**What needs to be done**
Each line that includes "text" must be copied from the records.
START Data to process
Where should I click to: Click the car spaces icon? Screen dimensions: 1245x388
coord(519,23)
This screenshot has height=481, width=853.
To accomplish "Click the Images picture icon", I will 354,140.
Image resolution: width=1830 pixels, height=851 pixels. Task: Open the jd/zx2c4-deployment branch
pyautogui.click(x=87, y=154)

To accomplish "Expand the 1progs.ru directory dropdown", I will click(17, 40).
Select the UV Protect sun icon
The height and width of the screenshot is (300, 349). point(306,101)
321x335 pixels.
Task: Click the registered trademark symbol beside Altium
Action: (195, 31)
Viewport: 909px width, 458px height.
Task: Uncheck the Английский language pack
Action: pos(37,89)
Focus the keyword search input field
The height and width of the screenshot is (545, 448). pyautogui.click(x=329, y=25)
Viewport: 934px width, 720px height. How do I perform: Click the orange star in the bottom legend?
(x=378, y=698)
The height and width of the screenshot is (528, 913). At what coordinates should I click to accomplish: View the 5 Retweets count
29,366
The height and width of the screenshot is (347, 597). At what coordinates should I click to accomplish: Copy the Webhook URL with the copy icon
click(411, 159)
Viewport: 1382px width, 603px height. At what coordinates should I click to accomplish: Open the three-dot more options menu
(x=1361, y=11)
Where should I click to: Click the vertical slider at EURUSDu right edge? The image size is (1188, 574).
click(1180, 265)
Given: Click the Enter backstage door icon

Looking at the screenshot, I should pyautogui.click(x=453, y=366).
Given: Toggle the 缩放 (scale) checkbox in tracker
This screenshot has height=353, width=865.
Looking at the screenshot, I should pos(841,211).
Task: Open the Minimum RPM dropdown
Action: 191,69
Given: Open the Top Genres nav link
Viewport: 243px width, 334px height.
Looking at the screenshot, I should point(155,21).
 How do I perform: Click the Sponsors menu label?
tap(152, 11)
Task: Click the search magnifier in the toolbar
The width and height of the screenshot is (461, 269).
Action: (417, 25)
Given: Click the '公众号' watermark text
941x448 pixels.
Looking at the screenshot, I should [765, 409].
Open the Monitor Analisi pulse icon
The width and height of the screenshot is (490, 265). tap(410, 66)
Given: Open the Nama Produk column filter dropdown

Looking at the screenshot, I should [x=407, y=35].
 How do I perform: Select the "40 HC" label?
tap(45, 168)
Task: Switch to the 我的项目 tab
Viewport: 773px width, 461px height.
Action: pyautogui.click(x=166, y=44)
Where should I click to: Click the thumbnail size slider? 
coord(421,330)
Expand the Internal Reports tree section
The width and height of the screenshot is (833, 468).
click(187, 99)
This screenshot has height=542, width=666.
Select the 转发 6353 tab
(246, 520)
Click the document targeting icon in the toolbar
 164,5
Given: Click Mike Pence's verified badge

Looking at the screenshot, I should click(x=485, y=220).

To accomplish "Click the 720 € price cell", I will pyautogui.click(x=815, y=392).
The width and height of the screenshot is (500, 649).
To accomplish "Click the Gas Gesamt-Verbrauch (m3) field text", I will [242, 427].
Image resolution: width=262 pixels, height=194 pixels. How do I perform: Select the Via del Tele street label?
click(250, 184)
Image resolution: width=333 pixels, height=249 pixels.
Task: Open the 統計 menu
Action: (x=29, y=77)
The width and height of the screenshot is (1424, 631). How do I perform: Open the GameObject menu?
END Data to process
**Written solution**
Given: Click the '公众号' watermark text
To accomplish "Click the Gas Gesamt-Verbrauch (m3) field text", I will [242, 427].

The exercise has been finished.